Tall girls, short boys: Using hormone therapy to shape children’s height to social norms
ANN ARBOR, MI—In the 1950s and 1960s, tall girls were coming up short in life. Viewed as unfeminine and less attractive to marriage suitors than shorter girls, many otherwise healthy tall girls were given estrogen treatment to stunt their growth.
While estrogen therapy today for tall girls is rare, its use to conform a child’s height to fit social norms may provide valuable insight into the present-day use of growth hormone treatment for healthy boys of short stature.
In a historical review in the current issue of the Archives of Pediatric and Adolescent Medicine, lead author and University of Michigan Health System Pediatric Endocrinologist Joyce Lee, M.D, MPH, explores the use of estrogen treatment during the past 50 years to illustrate how scientific knowledge continues to be created and applied to fit within prevailing societal and political beliefs.
At its onset in the 1940s, estrogen therapy use to reduce height was limited to children at risk for tall stature due to acromegaly, a hormonal disorder that results when the pituitary gland produces excess growth hormone. Not too long after that, though, scientists began to wonder if the same therapy would prevent healthy, tall girls from becoming tall adults.
Why shouldn’t healthy tall girls be allowed to grow into tall adults? According to Lee, in the 1950s parents grew increasingly concerned with the social implications of their daughters being too tall, and worried they would have difficulty finding clothes that fit and even future employment as a flight attendant or ballet dancer.
The most commonly cited reason in scientific literature for reducing the height of tall girls, however, was social attractiveness.
” Since tall girls usually become tall women, the biggest concern seemed to be that tall women would have a hard time fitting in, being comfortable in social situations, and, most importantly, finding a man to marry,” says Lee, a member of the Child Health Evaluation Research (CHEAR) Unit in the Division of General Pediatrics at U-M C.S. Mott Children’s Hospital.
Through the 1960s and 1970s, researchers began to take a closer look at the effects of estrogen therapy on a female’s growth, as well as her overall health. They noted positive effects of the therapy such as height reduction, and improvements in self-esteem and school performance. Treatment, however, had its downside. Many patients reported having nausea, headaches and weight gain, and there were more serious complications such as mild hypertension, benign breast disease and ovarian cysts.
Medical debate about its risk and effectiveness, combined with changing social culture in the 1970s and 1980s, slowed the use of estrogen therapy for tall girls. In a 1977 survey of the Lawson Wilkins Pediatric Endocrine Society, 50 percent of respondents treated tall girls with estrogen therapy. In 1999, a survey of the same endocrine society revealed that only 23 percent of the respondents treated tall girls in the past five years, and only 1 percent had treated more than five cases with estrogen therapy.
By 2003, growth hormone was approved by the U.S. Food and Drug Administration for treatment of short, but otherwise healthy children with idiopathic short stature. Although estrogen for tall stature and growth hormone for short stature are both used for altering height in children, Lee says there is one notable difference between the use of the two therapies: gender.
” While the treatment of tall stature with estrogen therapy was almost exclusively focused on girls, growth hormone treatment of healthy, short children occurs in twice as many boys as girls,” notes Lee. ” Growth hormone treatment of short boys could be considered the 21st century counterpart to estrogen treatment of tall girls, as society still expects that tall women should not date or marry short men.”

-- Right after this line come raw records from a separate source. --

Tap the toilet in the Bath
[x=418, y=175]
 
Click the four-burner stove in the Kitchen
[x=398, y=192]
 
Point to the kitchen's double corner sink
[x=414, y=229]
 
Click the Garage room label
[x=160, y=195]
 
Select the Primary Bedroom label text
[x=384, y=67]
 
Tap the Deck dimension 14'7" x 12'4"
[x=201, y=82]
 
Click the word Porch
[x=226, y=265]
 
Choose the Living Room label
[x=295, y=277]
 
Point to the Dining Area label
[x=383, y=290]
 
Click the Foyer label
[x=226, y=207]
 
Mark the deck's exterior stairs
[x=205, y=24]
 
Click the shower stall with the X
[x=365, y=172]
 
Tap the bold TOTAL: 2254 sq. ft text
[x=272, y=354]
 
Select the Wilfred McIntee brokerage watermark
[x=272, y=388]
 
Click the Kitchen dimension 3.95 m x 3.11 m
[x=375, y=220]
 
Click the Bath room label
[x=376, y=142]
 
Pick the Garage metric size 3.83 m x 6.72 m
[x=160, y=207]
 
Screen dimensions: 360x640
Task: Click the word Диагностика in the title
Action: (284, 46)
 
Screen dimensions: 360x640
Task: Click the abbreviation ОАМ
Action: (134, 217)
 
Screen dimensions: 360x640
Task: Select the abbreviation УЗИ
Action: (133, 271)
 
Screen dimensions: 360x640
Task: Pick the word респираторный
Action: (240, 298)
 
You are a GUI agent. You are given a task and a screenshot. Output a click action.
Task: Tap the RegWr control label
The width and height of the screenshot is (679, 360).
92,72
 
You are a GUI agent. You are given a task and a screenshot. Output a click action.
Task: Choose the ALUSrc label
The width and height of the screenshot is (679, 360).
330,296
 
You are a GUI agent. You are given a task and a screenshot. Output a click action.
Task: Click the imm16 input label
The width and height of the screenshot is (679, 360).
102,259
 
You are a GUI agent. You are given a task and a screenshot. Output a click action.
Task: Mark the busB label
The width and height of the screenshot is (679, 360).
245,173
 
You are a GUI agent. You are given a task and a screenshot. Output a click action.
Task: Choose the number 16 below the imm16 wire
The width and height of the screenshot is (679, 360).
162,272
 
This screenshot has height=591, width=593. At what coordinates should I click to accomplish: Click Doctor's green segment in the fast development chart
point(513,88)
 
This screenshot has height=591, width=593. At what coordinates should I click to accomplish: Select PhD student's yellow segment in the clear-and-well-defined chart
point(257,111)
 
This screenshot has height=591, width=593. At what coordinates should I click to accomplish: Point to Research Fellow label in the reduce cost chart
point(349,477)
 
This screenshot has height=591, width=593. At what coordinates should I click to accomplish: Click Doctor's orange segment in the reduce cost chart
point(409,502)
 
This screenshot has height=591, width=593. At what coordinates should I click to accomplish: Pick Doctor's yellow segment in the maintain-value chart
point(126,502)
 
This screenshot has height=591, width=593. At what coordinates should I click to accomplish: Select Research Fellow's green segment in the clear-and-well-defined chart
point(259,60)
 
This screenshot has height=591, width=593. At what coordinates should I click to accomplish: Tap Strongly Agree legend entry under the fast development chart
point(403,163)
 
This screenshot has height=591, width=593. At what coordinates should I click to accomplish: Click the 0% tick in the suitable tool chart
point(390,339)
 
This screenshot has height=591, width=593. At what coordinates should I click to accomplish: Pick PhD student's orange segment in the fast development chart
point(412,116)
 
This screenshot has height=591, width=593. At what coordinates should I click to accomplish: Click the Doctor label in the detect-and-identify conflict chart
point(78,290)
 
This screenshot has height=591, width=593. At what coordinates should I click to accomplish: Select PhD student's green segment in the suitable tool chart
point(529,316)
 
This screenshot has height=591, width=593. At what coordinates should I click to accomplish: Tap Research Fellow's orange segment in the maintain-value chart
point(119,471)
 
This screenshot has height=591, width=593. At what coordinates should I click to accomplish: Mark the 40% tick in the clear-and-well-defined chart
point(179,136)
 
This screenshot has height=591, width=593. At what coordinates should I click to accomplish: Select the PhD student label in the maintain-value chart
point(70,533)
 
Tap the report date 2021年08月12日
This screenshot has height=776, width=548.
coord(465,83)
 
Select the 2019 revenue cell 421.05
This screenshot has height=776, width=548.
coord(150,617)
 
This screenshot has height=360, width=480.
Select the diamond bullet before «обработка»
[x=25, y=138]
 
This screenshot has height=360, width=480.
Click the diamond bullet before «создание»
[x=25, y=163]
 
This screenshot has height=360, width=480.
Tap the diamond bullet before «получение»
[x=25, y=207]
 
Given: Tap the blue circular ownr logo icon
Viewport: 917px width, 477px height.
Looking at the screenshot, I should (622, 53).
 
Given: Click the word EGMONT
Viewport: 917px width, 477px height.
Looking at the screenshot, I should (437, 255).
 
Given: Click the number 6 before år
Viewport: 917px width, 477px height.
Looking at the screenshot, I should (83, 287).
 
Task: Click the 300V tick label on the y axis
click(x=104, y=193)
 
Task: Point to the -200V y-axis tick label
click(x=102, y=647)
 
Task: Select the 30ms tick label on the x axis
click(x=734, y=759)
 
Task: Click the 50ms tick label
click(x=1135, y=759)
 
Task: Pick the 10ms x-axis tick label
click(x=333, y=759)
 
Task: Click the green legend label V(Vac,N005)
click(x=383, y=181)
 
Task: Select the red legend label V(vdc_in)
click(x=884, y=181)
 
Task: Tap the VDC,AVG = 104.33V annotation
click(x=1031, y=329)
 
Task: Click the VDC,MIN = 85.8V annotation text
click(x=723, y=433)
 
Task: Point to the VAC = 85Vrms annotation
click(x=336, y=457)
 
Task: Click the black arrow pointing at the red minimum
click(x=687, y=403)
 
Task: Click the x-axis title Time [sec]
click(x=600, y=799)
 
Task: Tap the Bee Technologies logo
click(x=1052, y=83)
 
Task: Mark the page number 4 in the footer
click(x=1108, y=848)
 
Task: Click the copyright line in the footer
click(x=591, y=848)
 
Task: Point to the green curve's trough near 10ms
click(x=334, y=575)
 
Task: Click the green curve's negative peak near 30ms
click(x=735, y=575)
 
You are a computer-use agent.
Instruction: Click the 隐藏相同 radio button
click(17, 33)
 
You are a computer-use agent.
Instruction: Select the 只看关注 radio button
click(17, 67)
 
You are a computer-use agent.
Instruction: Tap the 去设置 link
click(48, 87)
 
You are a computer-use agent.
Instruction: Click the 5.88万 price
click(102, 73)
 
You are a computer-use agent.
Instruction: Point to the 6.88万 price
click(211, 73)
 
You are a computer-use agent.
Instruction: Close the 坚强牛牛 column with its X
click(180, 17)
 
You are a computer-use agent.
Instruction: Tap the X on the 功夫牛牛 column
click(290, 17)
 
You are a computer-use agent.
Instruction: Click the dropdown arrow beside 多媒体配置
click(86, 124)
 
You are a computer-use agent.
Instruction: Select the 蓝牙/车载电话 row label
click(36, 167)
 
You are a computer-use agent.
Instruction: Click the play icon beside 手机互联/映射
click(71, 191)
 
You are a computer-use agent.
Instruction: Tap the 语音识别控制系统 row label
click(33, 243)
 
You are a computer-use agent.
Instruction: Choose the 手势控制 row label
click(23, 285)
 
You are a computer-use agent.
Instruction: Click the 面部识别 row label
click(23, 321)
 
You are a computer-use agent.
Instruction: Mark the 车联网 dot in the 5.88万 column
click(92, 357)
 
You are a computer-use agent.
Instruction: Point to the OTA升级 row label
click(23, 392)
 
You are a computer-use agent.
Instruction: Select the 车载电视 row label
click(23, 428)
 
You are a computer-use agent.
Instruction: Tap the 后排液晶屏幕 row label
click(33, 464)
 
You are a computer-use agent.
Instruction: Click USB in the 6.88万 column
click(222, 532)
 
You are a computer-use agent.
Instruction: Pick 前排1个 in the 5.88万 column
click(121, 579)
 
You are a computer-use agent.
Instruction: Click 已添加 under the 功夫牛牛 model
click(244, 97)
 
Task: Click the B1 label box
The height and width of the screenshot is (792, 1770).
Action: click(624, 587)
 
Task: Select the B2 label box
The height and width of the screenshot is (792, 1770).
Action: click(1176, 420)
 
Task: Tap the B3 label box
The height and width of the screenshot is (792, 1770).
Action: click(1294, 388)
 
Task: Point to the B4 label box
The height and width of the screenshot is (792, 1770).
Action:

Lee says estrogen treatment, too, holds important implication for future use and study of growth hormone therapy to modify children’s height. ” We need to realize that scientific advances are always applied within a specific social context, and those societal norms and beliefs can greatly impact the work of practicing clinicians.”
Along with Lee, Joel D. Howell, M.D., Ph.D., with the U-M departments of Internal Medicine in the Health System, History in the College of Literature, Science & Arts, and Health Management and Policy in the School of Public Health, co-authored the study.
The study was funded by a National Institutes of Health Pediatric Health Services Research Grant.
Reference: Archives of Pediatric and Adolescent Medicine, October 2006, Vol. 160.